E o primeiro sistema de Nível 3 foi aprovado para produção apenas no ano passado, o que representa um contraste muito grande entre a expectativa e a realidade dos carros sem motorista que tínhamos até o início dos anos 2020. Alguns até sugerem que agora é hora de jogar a toalha, e que “carros autônomos não serão uma realidade” e é melhor focar no desenvolvimento do transporte público.
Ainda assim, apesar de todos os avisos e classificações, os motoristas presumem que podem confiar cegamente em seus carros para dirigir, enquanto se ocupam com... brincadeiras, jogos de cartas ou até mesmo leitura de livros. Alguns dos acidentes reais envolvendo veículos parcialmente autônomos também supostamente viram pessoas assistindo TV e tirando cochilos ao volante.
Conclusão
A fascinação com a IA generativa, assim como o encanto da realidade virtual e o sonho de veículos autônomos, reflete nossa busca por utopias tecnológicas. No entanto, como a história tem mostrado, a jornada desde a inovação revolucionária até a utilidade confiável do dia a dia é muitas vezes mais longa e complexa do que se antecipa. Tecnologia de ponta, por mais avançada que seja, geralmente requer um período de amadurecimento que pode durar anos, se não décadas. Isso permite o refinamento da tecnologia, o estabelecimento de protocolos de segurança e a adequação às necessidades da sociedade e aos padrões éticos.

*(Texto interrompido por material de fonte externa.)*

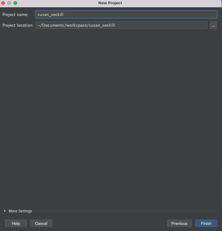Click the "Project name:" label
Viewport: 222px width, 231px height.
click(x=15, y=15)
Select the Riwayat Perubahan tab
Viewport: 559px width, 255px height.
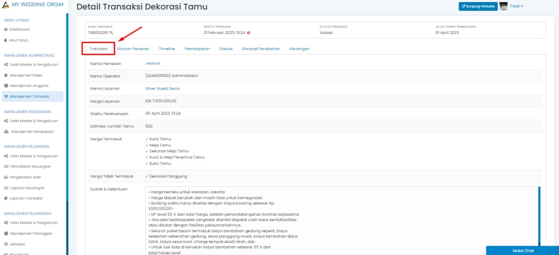(x=261, y=49)
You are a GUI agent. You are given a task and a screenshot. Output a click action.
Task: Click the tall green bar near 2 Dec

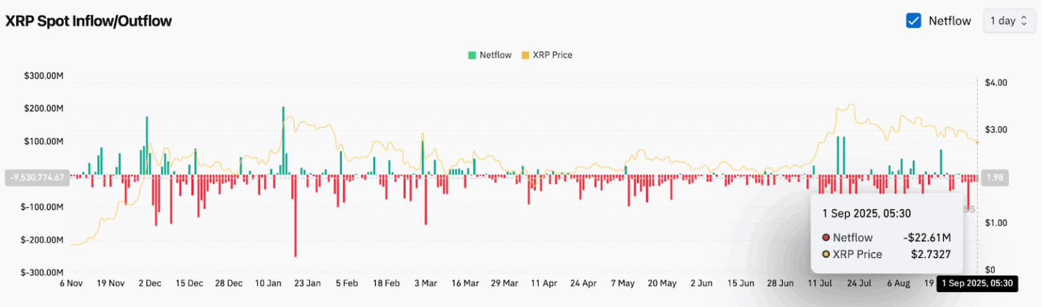coord(147,146)
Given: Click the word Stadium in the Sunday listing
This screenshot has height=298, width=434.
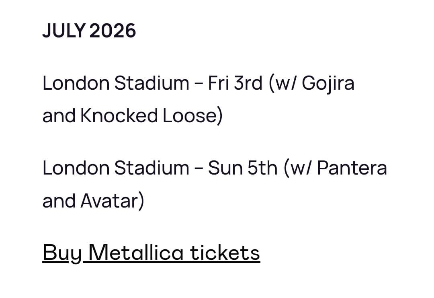Looking at the screenshot, I should [x=151, y=168].
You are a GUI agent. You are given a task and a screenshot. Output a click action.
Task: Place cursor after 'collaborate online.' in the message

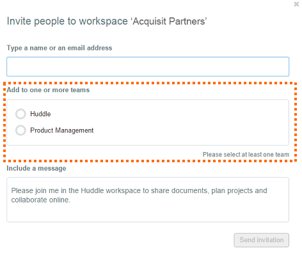pyautogui.click(x=70, y=200)
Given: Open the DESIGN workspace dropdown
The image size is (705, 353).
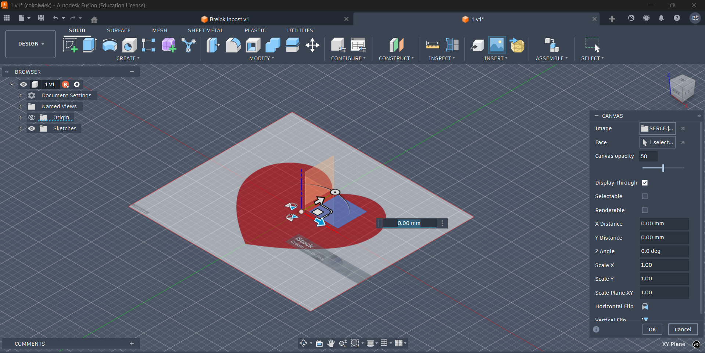Looking at the screenshot, I should [31, 44].
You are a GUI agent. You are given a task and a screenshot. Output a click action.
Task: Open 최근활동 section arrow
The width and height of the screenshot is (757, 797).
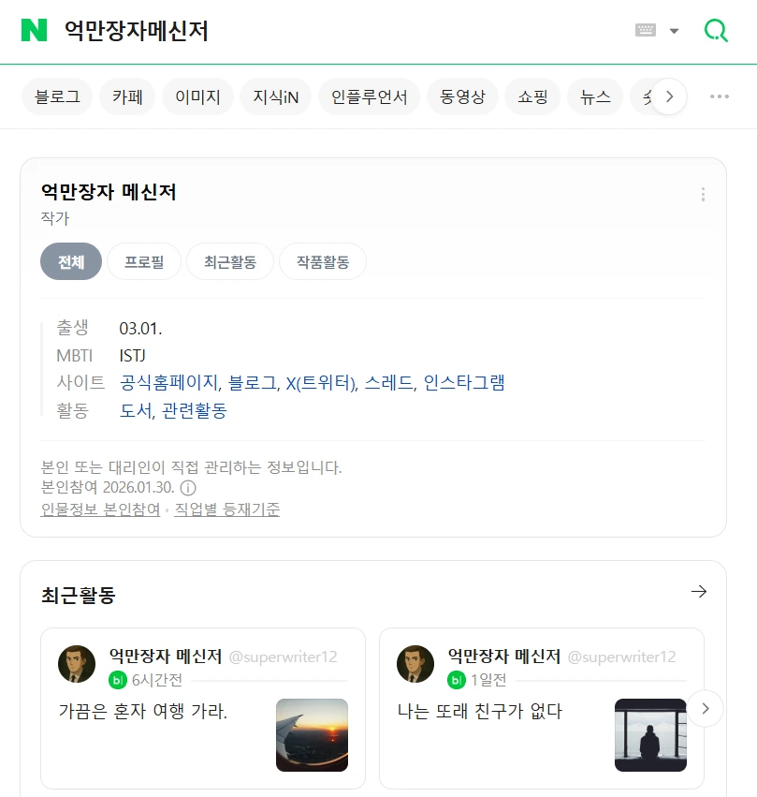coord(698,592)
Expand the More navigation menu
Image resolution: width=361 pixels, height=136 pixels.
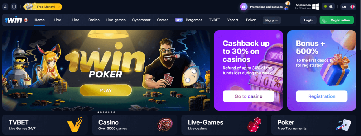tap(272, 20)
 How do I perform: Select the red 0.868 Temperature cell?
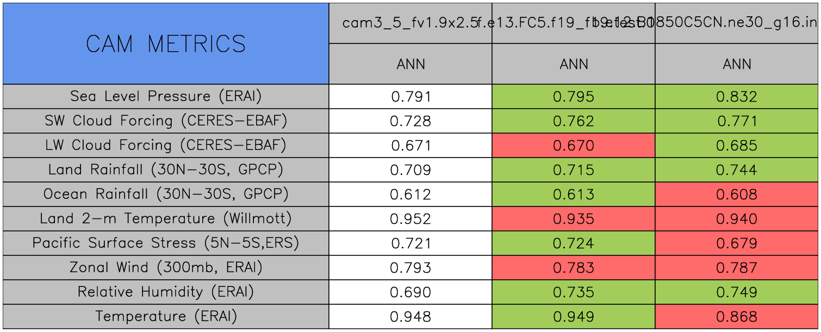[x=737, y=317]
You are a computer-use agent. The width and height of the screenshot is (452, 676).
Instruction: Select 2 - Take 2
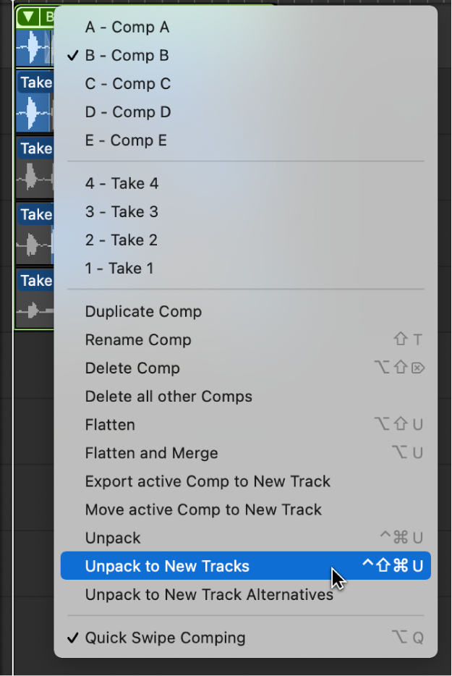click(x=121, y=240)
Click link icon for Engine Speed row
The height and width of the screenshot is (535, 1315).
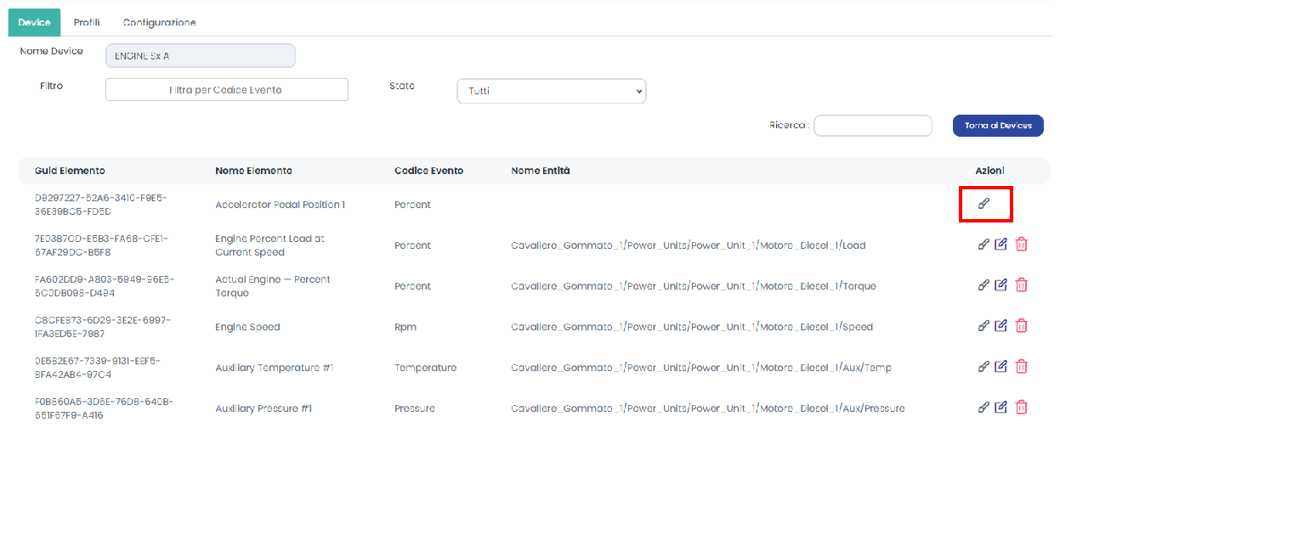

A situação atual das Inteligências Artificiais serve como um lembrete de que o caminho para integrar novas tecnologias à vida cotidiana é uma maratona, não uma corrida. Se essas tecnologias algum dia cumprirão totalmente suas promessas, nós não sabemos, mas uma coisa é certa: o equilíbrio entre supervisão humana e avanço tecnológico continuará a moldar nosso futuro.